The City of Dreams Reborn -- In the last montage of his cinematic homage to Rome, Fellini shot a late-night carousel of bikers around the Coliseum. When I saw this not too long ago, I was immediately reminded of my own lasting impression twelve years ago, of a town I loved perhaps even more: hordes of Vespa riders buzzing around the Duomo, and along the River Arno.

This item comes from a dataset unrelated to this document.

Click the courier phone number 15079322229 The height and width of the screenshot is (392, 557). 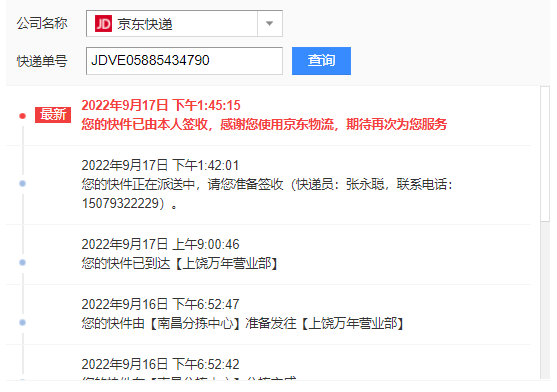(x=123, y=203)
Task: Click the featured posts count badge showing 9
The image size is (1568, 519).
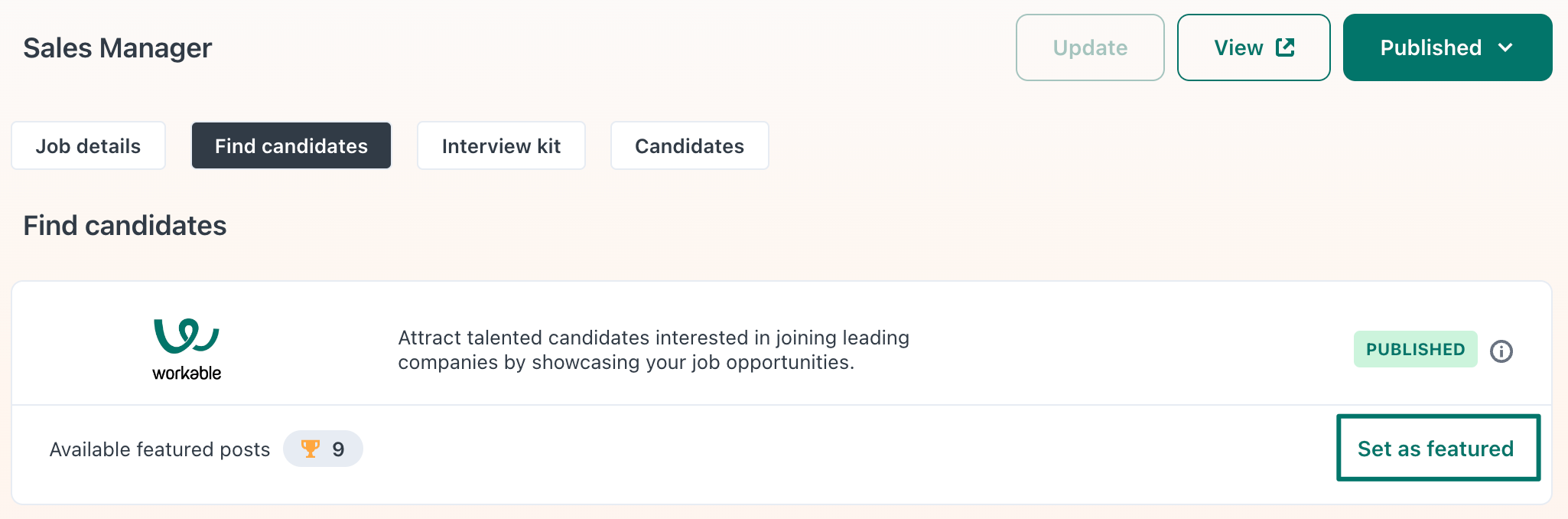Action: click(323, 449)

Leaving my car in an unseen garage, I treaded the cobbled streets of the Medicis, of Dante, Da Vinci, Michelangelo, Botticelli, Titian and Brunelleschi, just as I did in 1988. Several pilgrimages were in order: I was to scale the heights of the Cathedral (this time I climbed the bell tower, and not the dome itself), to venerate Venus as she rises from the sea and holds her court in the garden of perpetual spring, and to behold David proclaiming the perfection of the human form.

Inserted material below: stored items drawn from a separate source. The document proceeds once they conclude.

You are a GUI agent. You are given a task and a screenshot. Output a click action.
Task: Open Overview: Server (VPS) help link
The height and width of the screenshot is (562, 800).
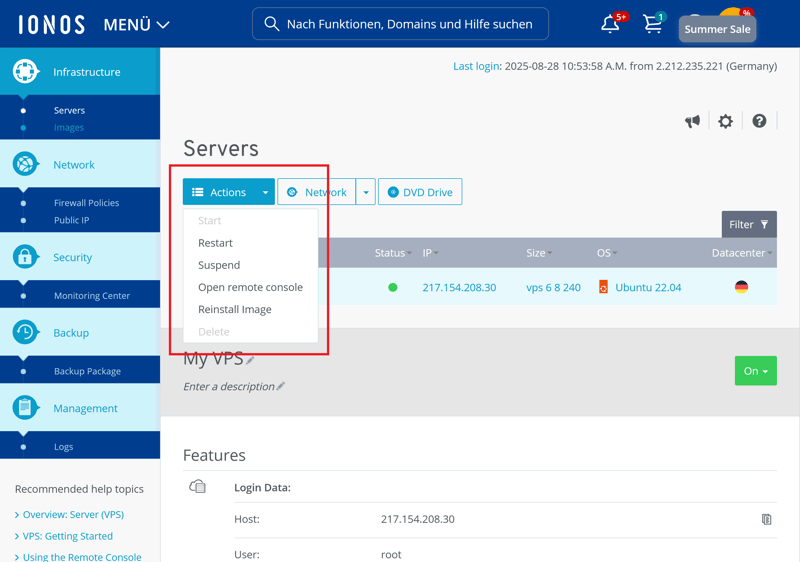(73, 514)
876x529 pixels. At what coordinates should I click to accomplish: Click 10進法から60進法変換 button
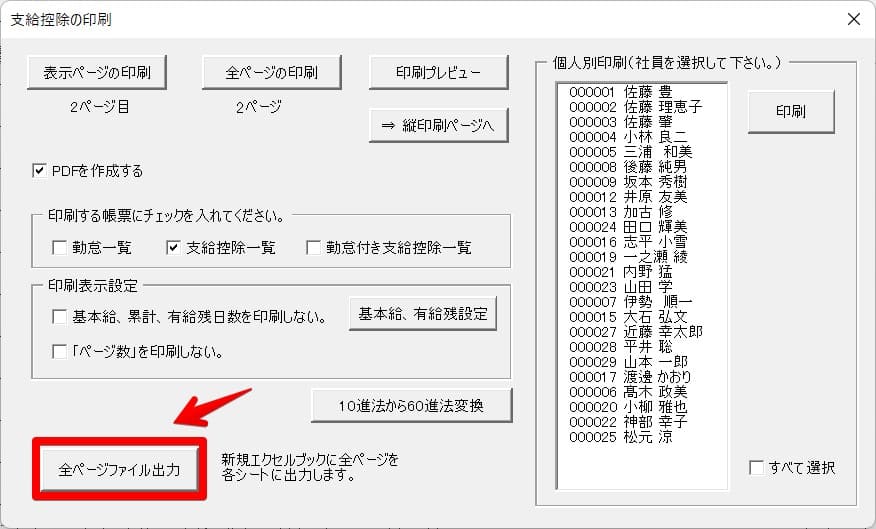coord(411,405)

Florence delights more senses than one. At night, from the Ponte Vecchio, up the Galleria Uffizi, throughout the Piazza della Signoria and the Via del Calzaiuoli, one hears haunting violin chords, a suave jazz trio, a clown dancing to Pena and a spontaneous chorus of "American Pie" from a group of inebriated students. At the open-street cafes, the urbane fare never loses its hearty, rustic Tuscan heritage: antipasto with prosciutto and beans, zesty spaghetti scoglia, and succulent steak marinated in Chianti and served al sangue. Don't bother ordering the dessert, since the delectable gelati stand at every ancient city block opens until 1:00 am.